The above 'dendrogram' is the result of our hierarchical clustering. It represents multiple clustering options; to get any single clustering, simply make a horizontal cut across the chart and observe which nodes are connected.

The question for us is- where should we make this horizontal cut? How many clusters should we choose?

One method of determining this is by looking at how the number of clusters changes as we change the position of our horizontal cut.

The purple line in the above graph shows how the number of clusters changes as we move the position of the cut.

A popular method of determining a 'good' number of clusters is to look for the steepest slope change in this purple line. We can do this by locating the maximum value of the purple line's second differential (show as the orange line).

This is known as a 'knee point'.

Having chosen a cluster quantity, all that's left to do is determine which beats belong to which clusters. That's shown above.

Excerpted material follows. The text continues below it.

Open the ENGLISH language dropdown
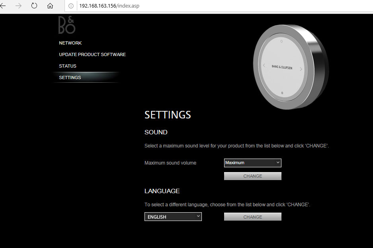The width and height of the screenshot is (373, 248). [173, 217]
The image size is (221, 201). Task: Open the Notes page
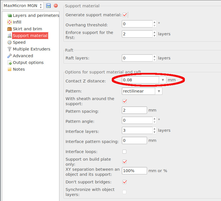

And it worked great! Our only misclassification is beat #32, the unintentional knock noise.


🥘 Part III: Beat replacement

We now know both where the beats are and what they represent. All that remains is to build a new track with similar sounding drums.

I've curated fifty drum kit sounds to choose from. For each beatbox sound, we'll run through these fifty drum sounds and determine which is the most similar using MFCCs and DTW.

Great, we have our three drum sounds. Let's build the final output.

Final product!
And the original again:

🎆 Conclusion

This project has been fun and the Beatbot algorithm works decently well!

A fined tuned version could potentially be useful as a tool in music production for amateurs or professionals looking to make quick beat mock ups.

To acheive a Beatbot algorithm that works even better, we'd probably want to use more recent, cutting edge speech processing techniques such as convolutional neural networks (CNNs).

Given a enormous unlabeled set of beatbox audio data (like 10,000+ hours), we could create a better featurization model than MFCCs by using a strategy like wav2vec. Wav2vec is a project that performs unsupervised training on a CNN with massive amounts of audio data, creating a cutting edge audio featurization model.